[Stored data entries]
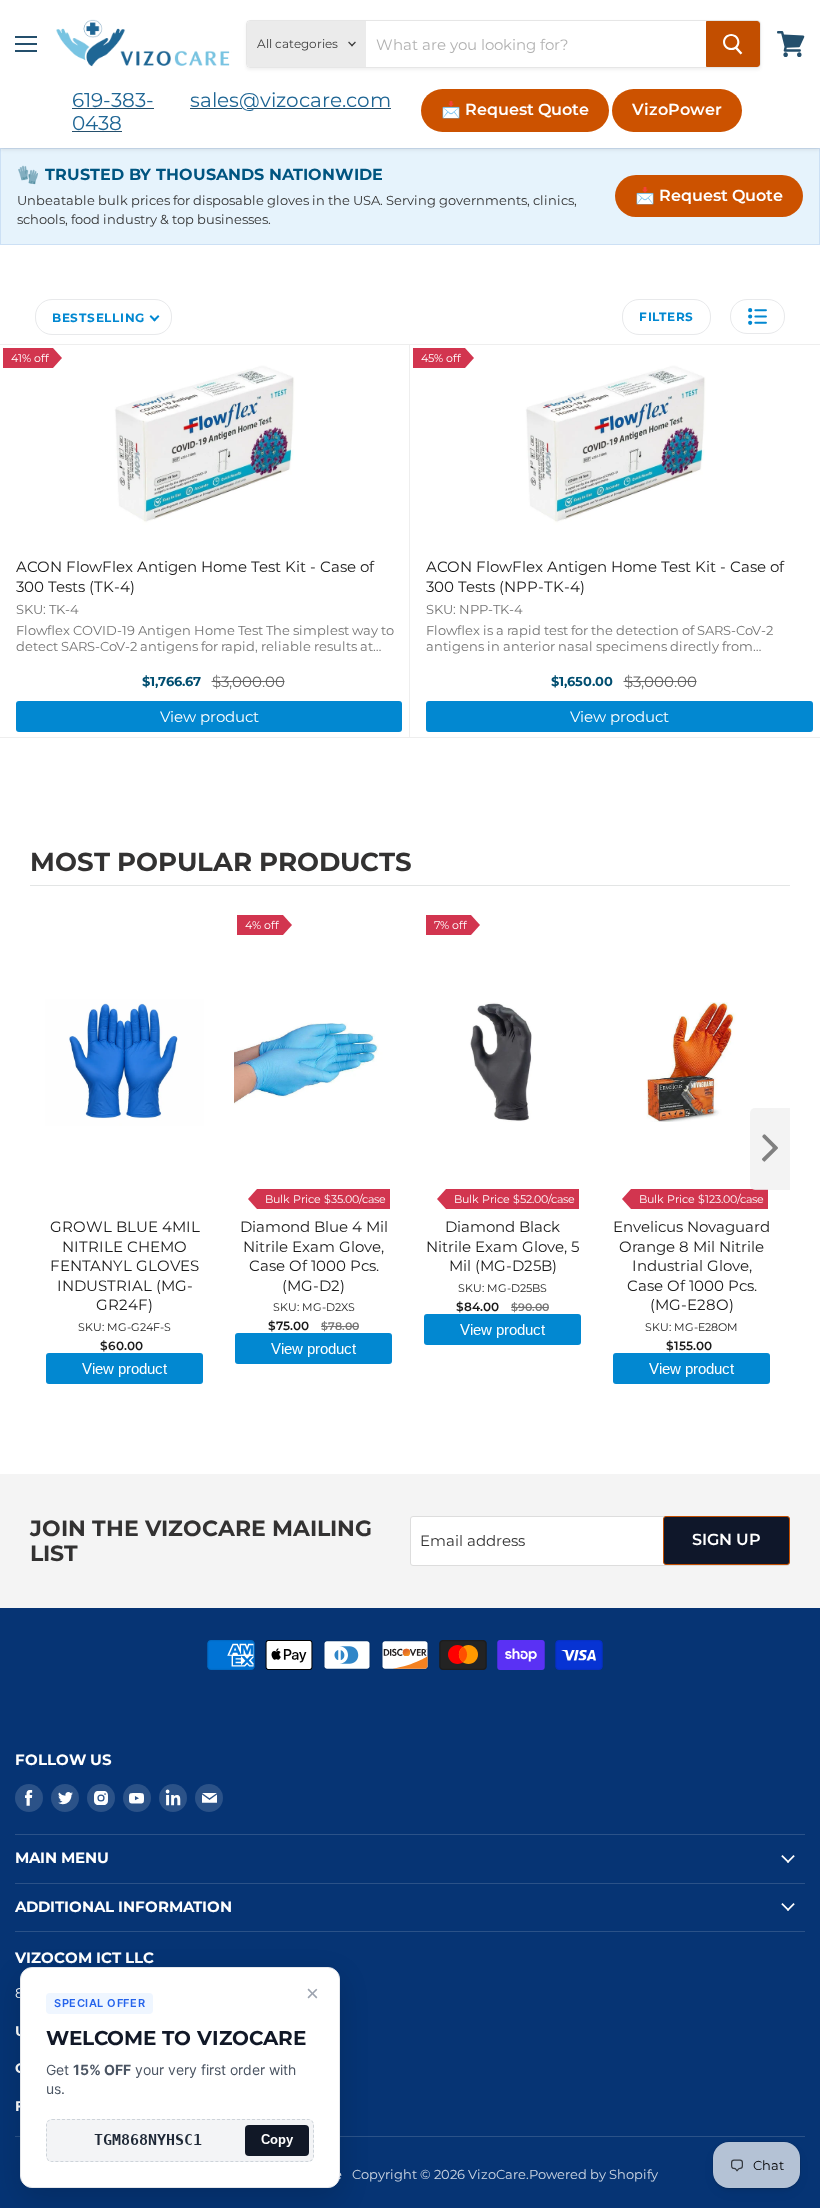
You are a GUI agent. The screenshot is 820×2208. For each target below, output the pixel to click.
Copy (277, 2139)
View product (209, 716)
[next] (770, 1149)
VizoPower (677, 109)
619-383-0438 (113, 111)
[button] (757, 316)
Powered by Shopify (593, 2174)
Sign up (726, 1539)
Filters (666, 316)
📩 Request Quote (515, 109)
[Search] (733, 44)
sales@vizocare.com (290, 100)
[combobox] (536, 44)
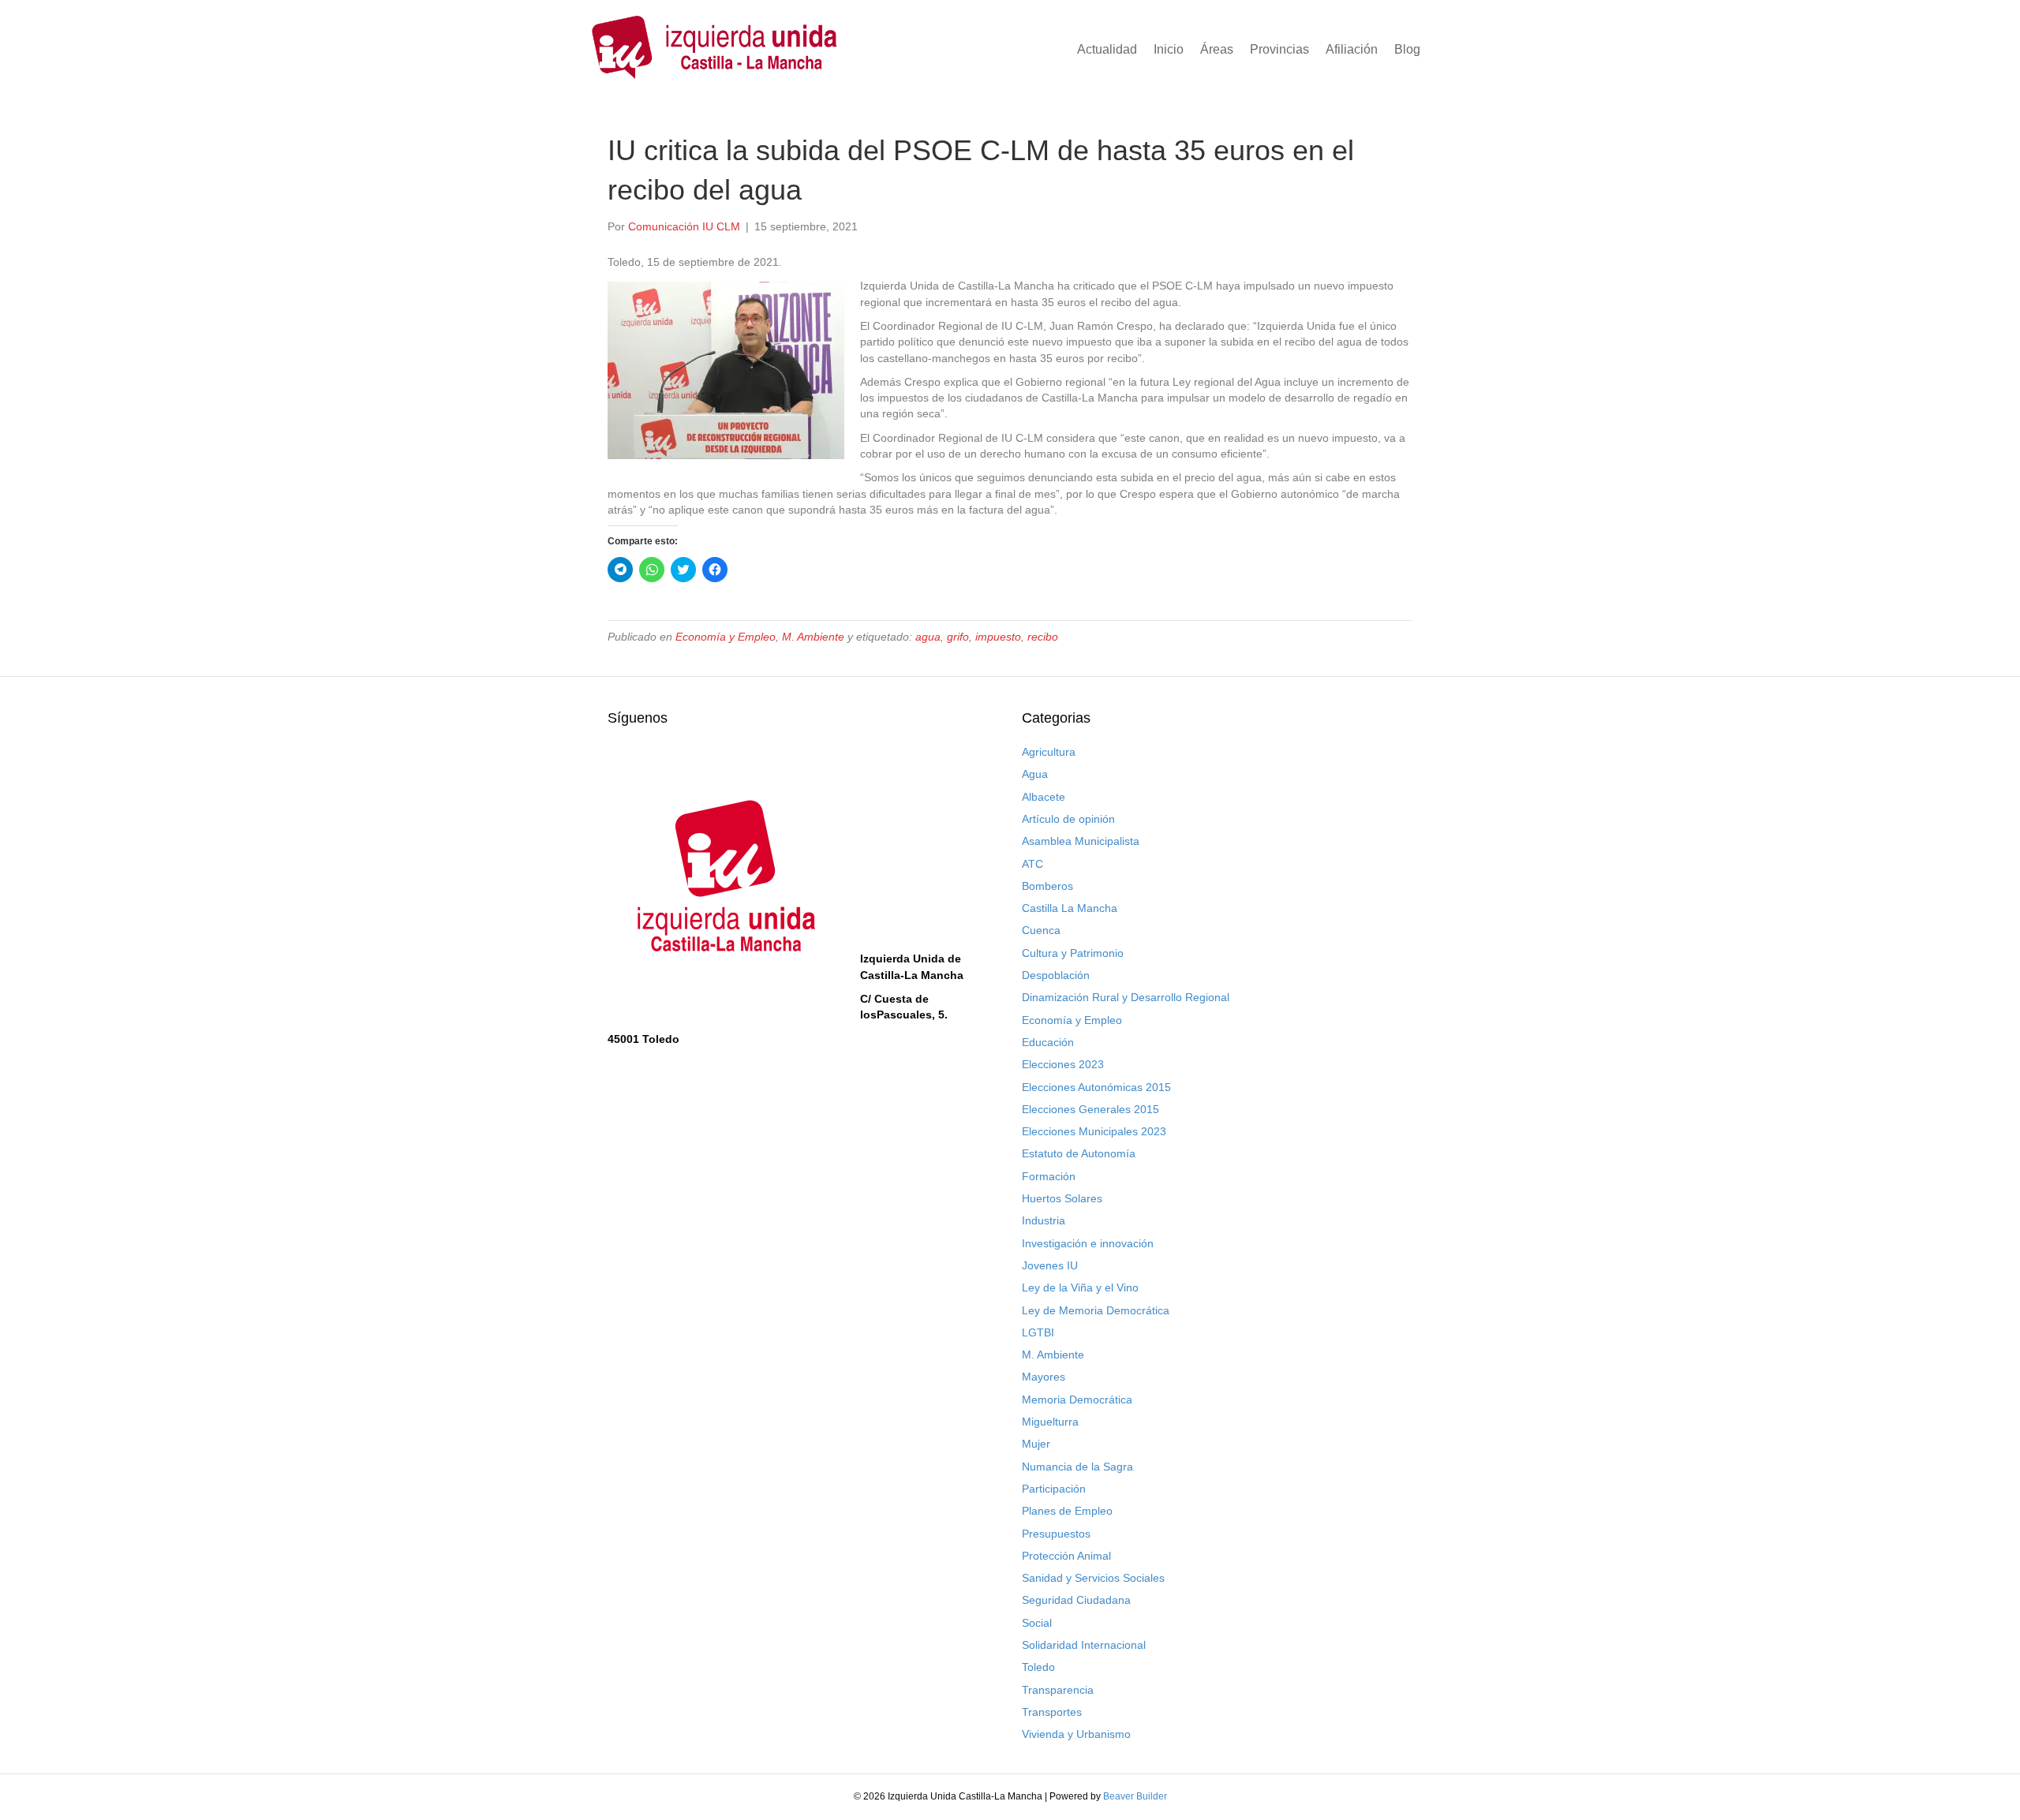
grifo (958, 636)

*PROBLEM*.
Could you return all the entries exactly as they appear, minus the pictures?

*EXERCISE RESULT*.
You are a GUI agent. The screenshot is 820×2208. For each target below, output the pixel to click.
Copy (277, 2139)
View product (209, 716)
[next] (770, 1149)
VizoPower (677, 109)
619-383-0438 (113, 111)
[button] (757, 316)
Powered by Shopify (593, 2174)
Sign up (726, 1539)
Filters (666, 316)
📩 Request Quote (515, 109)
[Search] (733, 44)
sales@vizocare.com (290, 100)
[combobox] (536, 44)
grifo (958, 636)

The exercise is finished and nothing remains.